For peace of mind and confidence, own arpeggios in all keys.  You will not have time to read every note of those fast-approaching arps in context of solos and orchestral music.  Welcome the "worst" keys imaginable and conquer them.  Make it a game.  Vacchiano would offer money to anyone who could play the one-line g sharp diminished seventh study on page 149 of the Arban book without a mistake.  Apparently he never had to fork over any money to any challenging student!  Amazing.     

Is it wallpaper or music? 

Tuesday, November 13, 2012

Hanging with Fred Mills

It was 1970 something, and our yearly tour to NY!  That meant that at the first free moment I was off to Giardinelli's Band Instruments to try every trumpet in the store.  My purpose was to pick a winner, (and also to impress everyone within earshot.  You know how brass players think, or don't.)
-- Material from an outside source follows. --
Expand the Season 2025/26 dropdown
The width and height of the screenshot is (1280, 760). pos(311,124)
Something about that famous place invited a dangerous overload of all competitive juices.  Common sense had a way of disappearing as soon as you entered the building. There was more showing off at Giardinelli's than anything else, sadly. Anyway, it was worth all the blasting, for by the end of the day I had discovered a nice new prize to take home. 
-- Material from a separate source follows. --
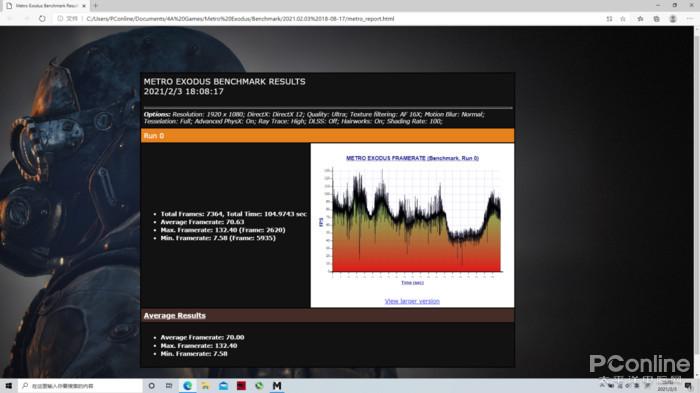700x393 pixels.
Task: Select the Metro Exodus Benchmark Results tab
Action: 46,6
Something else happened however that was more memorable than my new trumpet. Soon after I began trying instruments, the door to that tiny trial room opened, and in walked Fred Mills of the Canadian Brass.  He quietly said, "Hi, Phil. Mind if I listen?"   He sat in the corner for a long time observing intently as I proceeded to blow out both lips and brains.  I was pretty sure he was amazed, but not for the reasons I imagined.

After a while I began to tire, having sprayed the room with every excerpt and solo lick I knew.  He got to hear me plow through oft repeated strains of Heldenleben, Aida, Mahler 5, Don Juan, Hummel and Loeillet Concertos, and anything else I could possibly think of.

Finally I asked if he wanted to play.  He shrugged, picked up a horn and began to play soft, perfectly clean and totally controlled scales and arpeggios.  He only played briefly, but the finesse was amazing for me to hear.  Somehow I had neglected to test and practice those vital elements of music-making.

I was given a very valuable and free lesson that day.  In his own humble way Fred Mills had just taken me to school.  "Here, I think I like this one the best," he said.  He handed it back, grinned, and left.  Great playing is not so much about the boldest blaster, but about the most controlled and versatile musician.  And that was Fred to a tee.  Lesson learned.

(See other post on Fred Mills in blog dated September 8, 2009.) 

Thursday, November 08, 2012

Petroushka Ballerina Dance and Waltz

Ballerina Dance and Waltz from Stravinsky's Petroushka


Solos at 2:50 through 5:45

Snare Drum: Bill Platt

Britten - Trumpets from Young Persons Guide

Young Person's Guide, Variation K - Trumpets


Snare Drum: Bill Platt 

Avoiding the Barrels

Caution: You are approaching orange barrels.  Slow down!

Following your macho instincts instead of your intellect, you disregard the highway warning signs to reduce your speed.  Instead you begin swerving recklessly between as many barrels as possible.  Impressive moves, but dangerous.  An eventual glance in the rear view mirror reveals a lot more bumped and smashed barrels in your wake than you realized.  Nevertheless with a carefree shrug, you proceed unfazed at your frantic pace.

At the end of your speedy meanderings however, a traffic ticket awaits you. Rushing carelessly on the audition or performance stage also has unpleasant consequences. In both situations the lesson is clear.  Slow down to avoid destruction, be it barrels, notes, or chops!

You can't be driving treacherously at 75 mph in busy congested areas, nor can you consistently blast your way through tough passages at great neck speeds.  The results are not good: "Here's your $75 speeding ticket!"  Even worse: "Thank you. Next."  Or, "Here's your pink slip!"

Slow down so your brain has a chance to catch up. Muscles remember well, so train them for dependability, not foolish risk-taking.  Train for drama, not trauma.